**Exercise aim:**
In the records below, copy out the lines from the one with "Given: Open the Geyser gRPC nav item" up to and including the one with "1280x852 pixels.", swapping "nav item" for "menu entry" and keeping everything else the same.

**Records for the task:**
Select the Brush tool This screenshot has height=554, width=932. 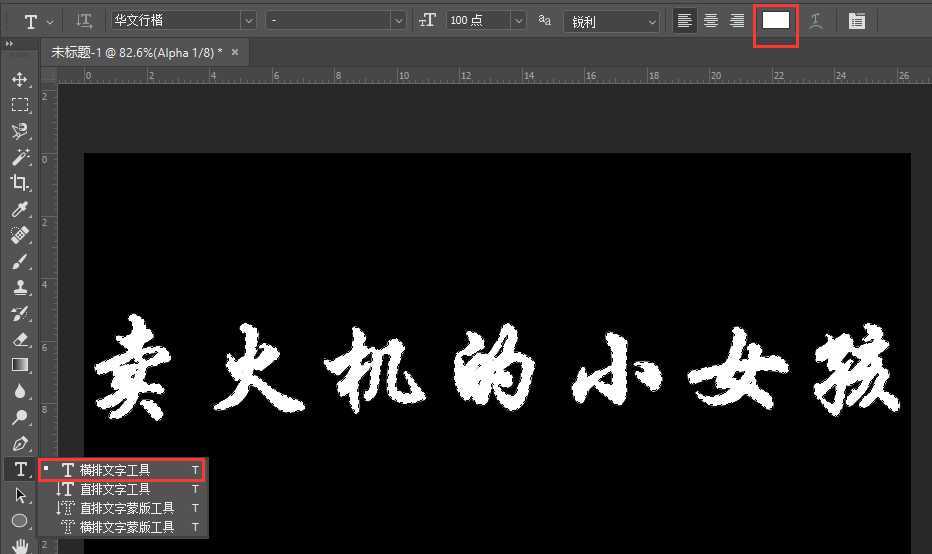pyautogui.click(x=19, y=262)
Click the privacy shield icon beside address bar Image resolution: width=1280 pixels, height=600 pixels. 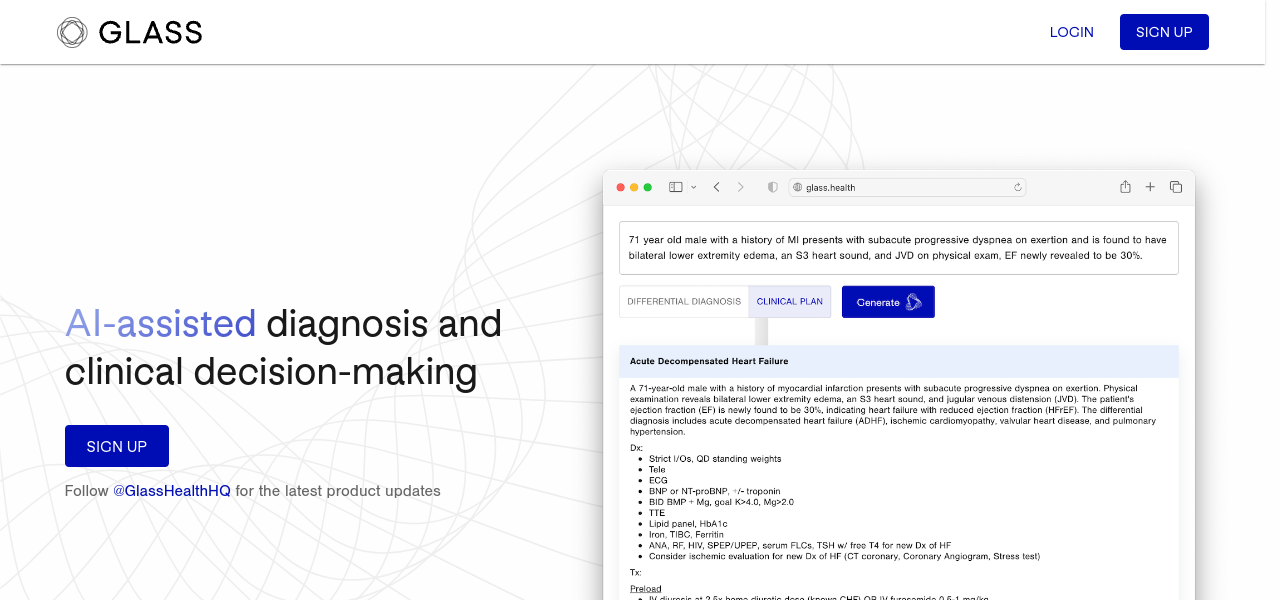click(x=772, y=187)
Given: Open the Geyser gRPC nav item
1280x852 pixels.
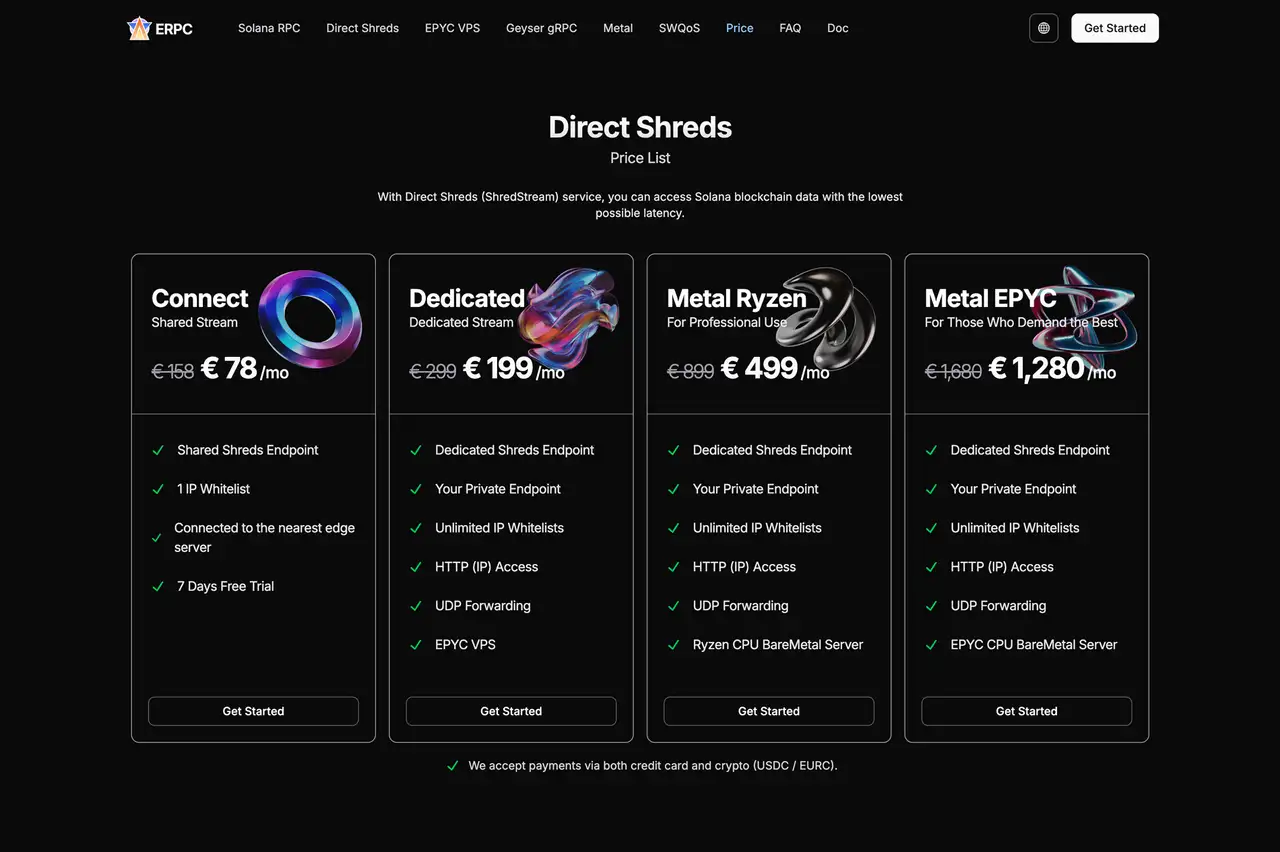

==

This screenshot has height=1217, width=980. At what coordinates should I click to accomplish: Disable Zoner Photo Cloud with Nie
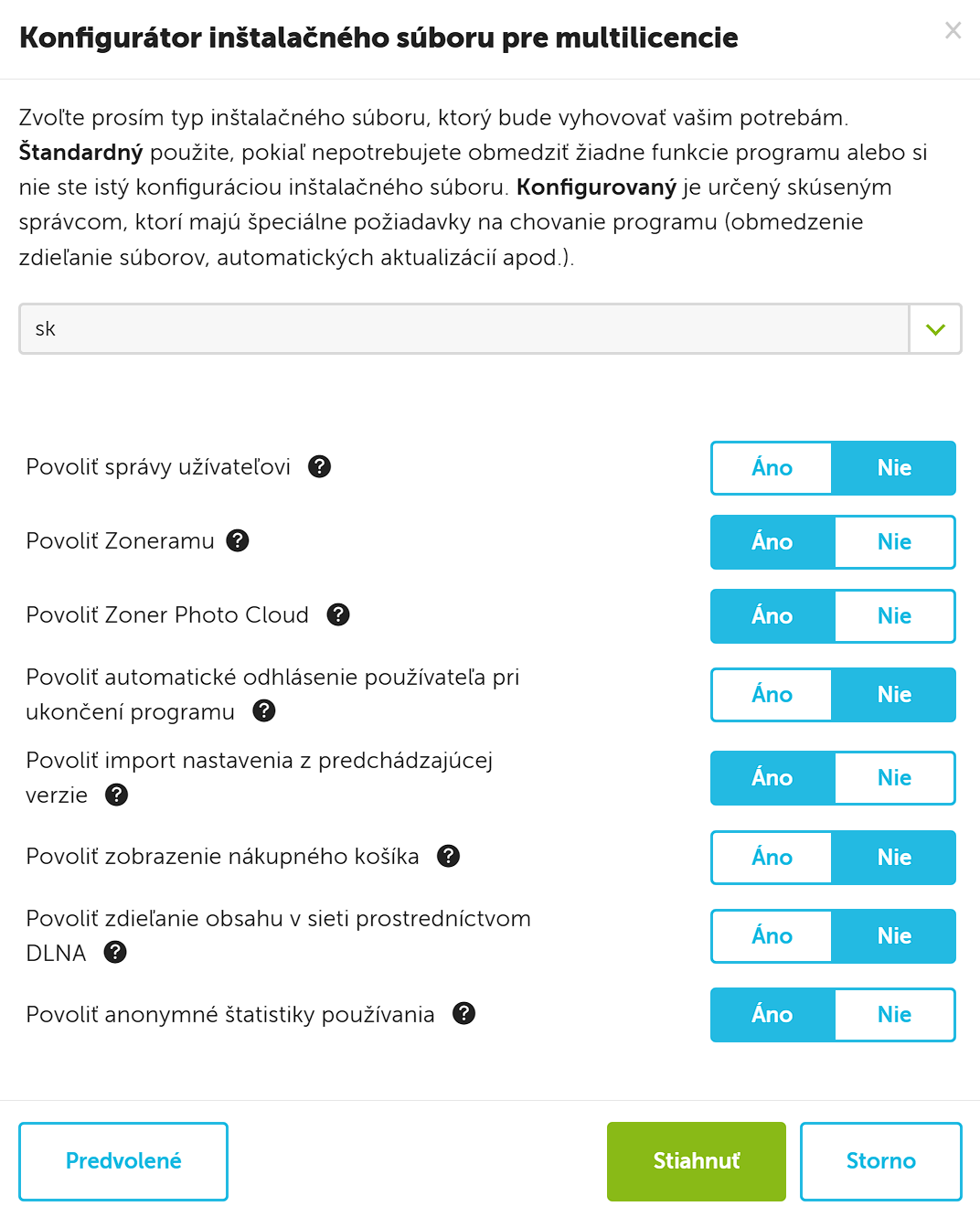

**Solution for this exercise:**
Given: Open the Geyser gRPC menu entry
1280x852 pixels.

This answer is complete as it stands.